Ze blijft stil, maar met een trillende hand pakt ze haar handtas van de salontafel. Dan kijkt ze ineens op. Blik gefocust, mond strak.
“Vraag het maar,” zeg ik. “Ik ben hier niet voor niks vermoed ik.”
“Waarom deed je toen, wat je deed?”
“Wanneer is toen?”
“Je weet wanneer.”
“Dan weet je nu waarom.”
“Je wilde niet langer alles missen. Je wilde voelen.”
Het blijft stil.
“Maar waarom zo? Waarom zei je niks?”
“Het was de enige manier. Mijn enige manier.”

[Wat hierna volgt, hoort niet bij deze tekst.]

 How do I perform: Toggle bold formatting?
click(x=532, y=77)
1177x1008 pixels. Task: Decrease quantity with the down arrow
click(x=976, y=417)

Ik kijk naar buiten. Ik hoor de rits van haar handtas opengaan. Ik draai mijn hoofd en kijk haar aan. Een dikke traan onderaan haar kin tart de zwaartekracht en een zojuist ontsprongen traan glijdt langs haar wang.
“Waarom dan verdomme zij??”
“Zij belichaamde alles. Zij heeft mij, naar wat ik denk, pijn gedaan. Ik wilde zien of dit mij een gevoel van genoegdoening en wraak zou geven. En tegelijk of ik überhaupt iets zou voelen. ”
“En daarom….” Ze duwt een traan weg. “En daarom heb ik nu geen zusje meer?? Gore klootzak!!! Om om….omdat jij een gevoel wilt hebben? Om het even welke???”
Haar handen trillen niet meer. Ze houdt de kolf van het pistool vastberaden vast.
“Anna?”
“Wat verdomme!!!”
“Raak me alsjeblieft, ik heb al teveel gemist in mijn leven.”